Advanced Configuration
ID Generator for large-scale operations:
from nemo_curator.stages.deduplication.id_generator import (
create_id_generator_actor,
write_id_generator_to_disk,
kill_id_generator_actor
)
create_id_generator_actor()
id_generator_path = "semantic_id_generator.json"
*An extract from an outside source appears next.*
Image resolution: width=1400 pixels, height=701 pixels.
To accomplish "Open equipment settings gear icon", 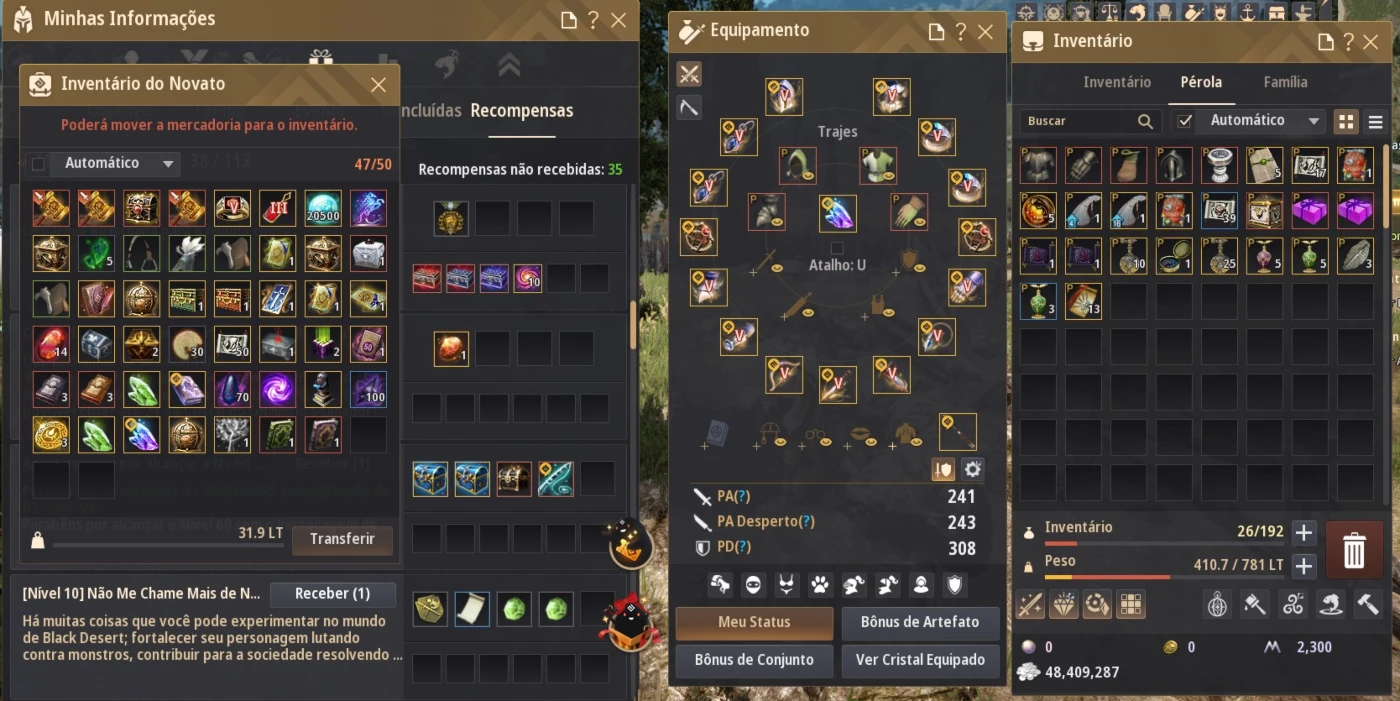I will [972, 469].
write_id_generator_to_disk(id_generator_path)
kill_id_generator_actor()
# Use persisted ID generator in removal workflow
removal_workflow = TextDuplicatesRemovalWorkflow(
input_path=input_path,
ids_to_remove_path=duplicates_path,
output_path=output_path,
id_generator_path=id_generator_path,
input_files_per_partition=1, # Match partitioning as embedding generation
# ... other parameters
)
Critical requirements:
Use the same input configuration (file paths, partitioning) across all stages
ID consistency maintained by hashing filenames in each task
Mismatched partitioning causes ID lookup failures
Ray backend configuration:
from nemo_curator.core.client import RayClient
client = RayClient(
num_cpus=64, # Adjust based on available cores
num_gpus=4 # Should be roughly 2x the memory of embeddings
)
client.start()
try:
workflow = TextSemanticDeduplicationWorkflow(
input_path=input_path,
output_path=output_path,
cache_path=cache_path,
# ... other parameters
)
results = workflow.run()
finally:
client.stop()
Provides distributed processing, memory management, and fault tolerance.